Mother's Day Blues
- Renee Damskey
- Jul 11, 2023
- 2 min read
While this holiday can be sweet and special for many families, it can also be one of the hardest days. This holiday is difficult for people who have lost their mom or who have estranged relationships. For me, this holiday is a reminder that my babies are not here and most people don't recognize me as a mother.
The weeks leading up to this day are filled with anxiety. It is like I am anxious about how I will actually feel on that day and just wishing I could fast forward to May 15. I think the extended timeline is because this time of year has a lot of other dates that have meaning and trauma. April 21st is what could have been Poppy's first birthday. Images of all that could have been flood my mind. I have a hard time even imagining that life because we are so far from it. It is tough and unfair. One of my students that day, of all days, asked me if I had any kids. I said, "no" with a hollow feeling in my chest. What made her ask it that day after having her in my class since August? I couldn't say "yes" and tell her about my angels. It would have been selfish of me.
Mother's Day weekend finally comes and all the emotions arise. Last year, my mom was very understanding and we didn't do anything together that weekend because I just needed to be alone. This year though, I didn't want to be unappreciative to all she has done for me because she doesn't deserve to be looked over. So we went out to lunch and got pedicures. It was nice, but there was a lump in my throat the whole time. Additionally, my friend contacted me because she found out she was having a miscarriage- on Mother's Day weekend. My heart broke for her and I was more than willing to help talk her through it and answer her questions. However, it brought up a lot of trauma for me. It was like PTSD and I felt like I was right back in my moments of loss. I would help my friend or anyone else for that matter again in a heartbeat, but it was not easy.

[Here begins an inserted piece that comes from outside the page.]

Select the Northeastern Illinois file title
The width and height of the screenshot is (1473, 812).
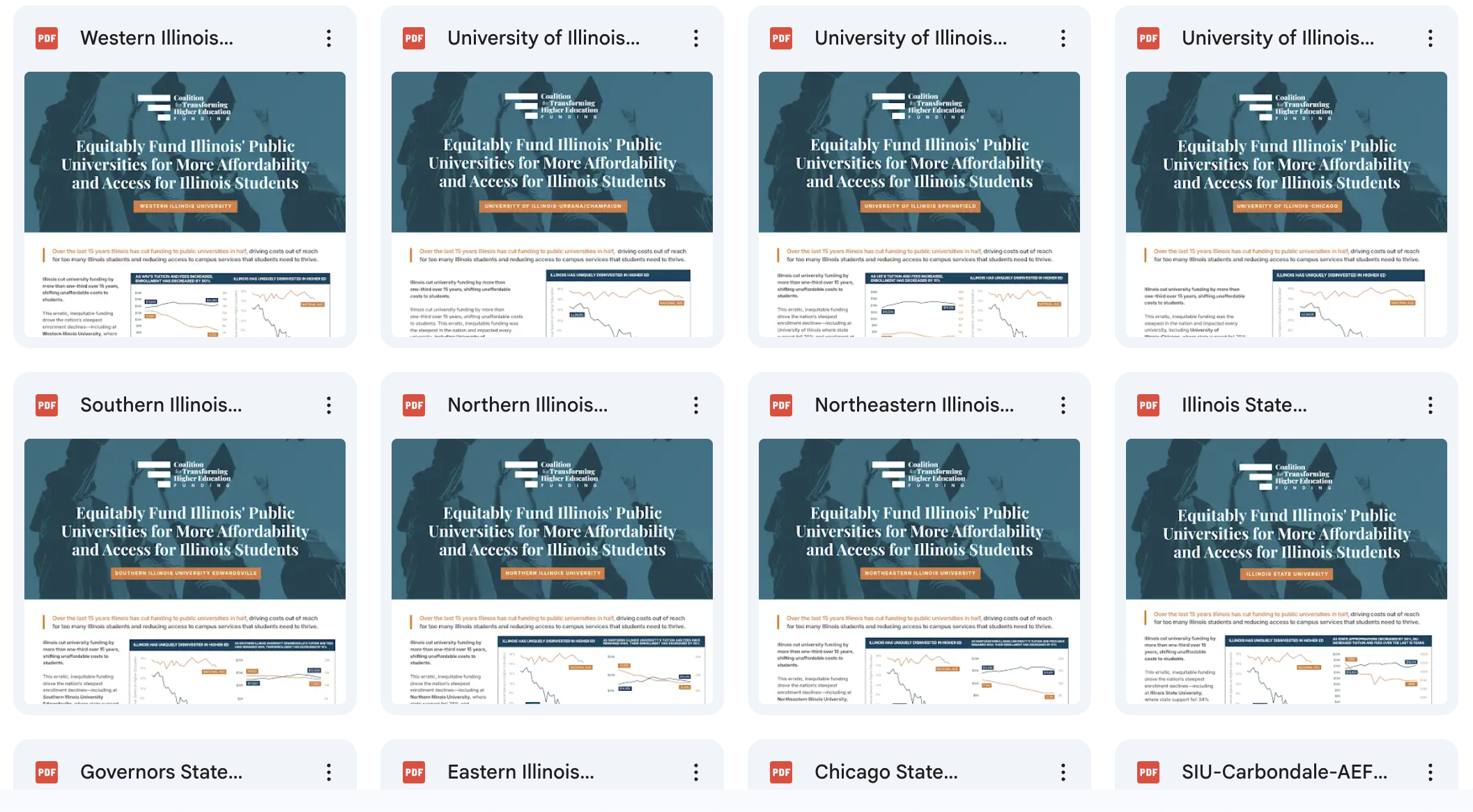[x=913, y=405]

All in all... Mother's Day sucks (said in a "Rain Man" "K-mart sucks" voice). When you have lost children and/or experience infertility, it is the worst holiday. All you want most in this world is to be a mom to a living and breathing bundle of joy and this calendar date mocks you. It really makes my life feel meaningless. If I can't be a mom, then why am I here? I wish so much I could skip forward a year or so in the future and just be at the point where I have a baby (if that will even happen). I want to skip all the trying and pregnancy stuff and just go right to being the mom I feel I am meant to be.